TEXT SEGMENT.

As depicted in Fig. 2, the most distinctive body regions which are painful for patients with EDS are the vertebral column with the neck and the tailbone, and the knee joints. These regions were marked by approximately 60–80% of the participating patients. About 40–50% of the participants marked the shoulder region, the elbows, and the thumb saddle joint. Only about 30–40% marked the umbilical region, the groin region, the dorsal side of the knee joints, the ankle joint, hand and finger joints, the metatarsophalangeal joint, and the heel. Focusing on the joint regions, the disease pattern we obtained reflects the characteristic pain known in patients with EDS (Fig. 2).

Pain profile GBS

Within the GBS group some regions of the body, like parts of the ventral side of the thorax and the lower side of the head, were marked by none of the participants (Fig. 3, white areas). Distinctive body regions marked by approximately 60–70% of the patients are the dorsal and plantar side of the feet. The palmar side of the fingertips, the dorsal side of the left palm, the lower legs, and the tailbone was marked by around 40–50% of the participants. The thumb saddle joint, and the dorsal side of the right palm were marked by up to 30% of the participants.

TASKS TO PERFORM.
#1 According to the pain-profile text, roughly what percentage of patients in the GBS group marked the dorsal and plantar side of the feet?
#2 List every body region that the pain-profile text says was marked by around 40–50% of the GBS participants.
#3 Continue the text on the EDS and GBS pain profiles from its last sentence.
The dataset entries have nothing to do with any of this.

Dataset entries
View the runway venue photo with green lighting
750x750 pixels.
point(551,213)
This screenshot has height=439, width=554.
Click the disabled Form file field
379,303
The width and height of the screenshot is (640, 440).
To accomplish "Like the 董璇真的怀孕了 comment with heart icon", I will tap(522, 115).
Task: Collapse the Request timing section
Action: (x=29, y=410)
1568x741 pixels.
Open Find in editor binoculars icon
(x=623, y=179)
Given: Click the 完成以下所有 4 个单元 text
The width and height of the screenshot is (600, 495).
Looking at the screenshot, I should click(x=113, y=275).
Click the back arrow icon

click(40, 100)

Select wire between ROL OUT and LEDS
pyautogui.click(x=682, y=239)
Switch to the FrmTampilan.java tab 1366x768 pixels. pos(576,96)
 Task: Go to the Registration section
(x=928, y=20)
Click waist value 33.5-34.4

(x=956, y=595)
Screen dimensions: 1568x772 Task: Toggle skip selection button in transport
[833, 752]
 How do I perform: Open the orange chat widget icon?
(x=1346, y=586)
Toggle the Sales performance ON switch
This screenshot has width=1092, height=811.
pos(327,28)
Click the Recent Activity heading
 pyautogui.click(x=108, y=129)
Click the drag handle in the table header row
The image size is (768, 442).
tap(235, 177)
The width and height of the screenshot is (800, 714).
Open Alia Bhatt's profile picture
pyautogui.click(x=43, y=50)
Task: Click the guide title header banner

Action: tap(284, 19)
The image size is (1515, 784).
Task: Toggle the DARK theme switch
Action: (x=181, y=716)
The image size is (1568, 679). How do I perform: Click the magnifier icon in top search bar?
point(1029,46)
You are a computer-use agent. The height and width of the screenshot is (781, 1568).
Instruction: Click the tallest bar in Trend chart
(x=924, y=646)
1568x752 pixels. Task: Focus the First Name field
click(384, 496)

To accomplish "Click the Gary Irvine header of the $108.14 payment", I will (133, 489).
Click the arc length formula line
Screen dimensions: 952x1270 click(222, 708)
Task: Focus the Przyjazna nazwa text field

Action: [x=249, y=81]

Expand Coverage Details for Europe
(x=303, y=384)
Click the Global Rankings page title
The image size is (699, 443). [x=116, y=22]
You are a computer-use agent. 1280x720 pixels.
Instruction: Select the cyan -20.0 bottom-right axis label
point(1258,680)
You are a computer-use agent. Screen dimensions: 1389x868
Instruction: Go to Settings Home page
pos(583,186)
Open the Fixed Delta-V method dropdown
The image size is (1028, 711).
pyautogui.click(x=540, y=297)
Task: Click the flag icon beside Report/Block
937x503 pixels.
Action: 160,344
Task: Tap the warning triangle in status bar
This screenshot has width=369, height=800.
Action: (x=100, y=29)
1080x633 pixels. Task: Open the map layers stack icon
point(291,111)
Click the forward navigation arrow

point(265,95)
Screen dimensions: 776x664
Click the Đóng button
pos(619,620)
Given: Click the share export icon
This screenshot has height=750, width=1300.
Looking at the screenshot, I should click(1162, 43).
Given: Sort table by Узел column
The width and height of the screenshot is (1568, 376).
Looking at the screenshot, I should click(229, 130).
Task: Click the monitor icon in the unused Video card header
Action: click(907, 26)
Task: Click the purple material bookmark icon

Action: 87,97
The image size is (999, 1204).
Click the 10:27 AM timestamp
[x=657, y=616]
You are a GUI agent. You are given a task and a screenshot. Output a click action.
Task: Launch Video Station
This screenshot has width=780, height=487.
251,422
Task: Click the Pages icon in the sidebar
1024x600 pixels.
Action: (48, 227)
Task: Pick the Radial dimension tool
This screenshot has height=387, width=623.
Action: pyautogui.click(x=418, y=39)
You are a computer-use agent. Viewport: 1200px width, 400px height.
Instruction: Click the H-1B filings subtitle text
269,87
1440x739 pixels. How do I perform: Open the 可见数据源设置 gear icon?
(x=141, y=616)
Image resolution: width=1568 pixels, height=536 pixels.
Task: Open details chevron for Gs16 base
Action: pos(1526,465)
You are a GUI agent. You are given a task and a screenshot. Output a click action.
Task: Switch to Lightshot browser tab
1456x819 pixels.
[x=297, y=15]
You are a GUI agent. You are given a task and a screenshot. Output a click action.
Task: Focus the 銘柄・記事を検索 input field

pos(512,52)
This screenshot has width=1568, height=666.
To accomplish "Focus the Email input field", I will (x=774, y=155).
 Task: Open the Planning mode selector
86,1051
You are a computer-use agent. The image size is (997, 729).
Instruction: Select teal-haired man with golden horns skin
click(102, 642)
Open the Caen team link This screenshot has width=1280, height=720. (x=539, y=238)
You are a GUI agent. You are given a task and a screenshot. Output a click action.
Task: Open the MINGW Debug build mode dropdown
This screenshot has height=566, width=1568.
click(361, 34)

ANSWERS BELOW.
#1 Approximately 60–70%.

#2
- The palmar side of the fingertips
- The dorsal side of the left palm
- The lower legs
- The tailbone

#3
EDS and GBS disease prediction

For the specific differentiation between both rare diseases, there has been no reference standard. We used the binary classifier of the newly developed software Pain2D [18] which works with a leave-one-out cross validation approach. It compares each PD to the pain profiles and assigns a diagnosis based on Ružička similarity (s. Methods section). The similarity between PDs is characterized by the marked pain points and not by the empty regions. Therefore, the Jaccard index would be the obvious choice to measure similarity between pain drawings. However, since the similarity between a PD and a PP had to be measured and PPs are non-binary, Ružička similarity is the obvious choice as the extension of the Jaccard index from binary to continuous objects [19].

The confusion matrix (Table 2) shows that 51 from 59 (86%) of the participants who suffered from EDS were correctly identified from PDs by computing the Ružička similarity coefficient to the EDS and the GBS pain profile, while only 8 participants were classified to a wrong disease (GBS). 28 (96%) PDs from GBS were classified correctly, while only one PD was wrongly classified (Table 2, Figs. 4, 5).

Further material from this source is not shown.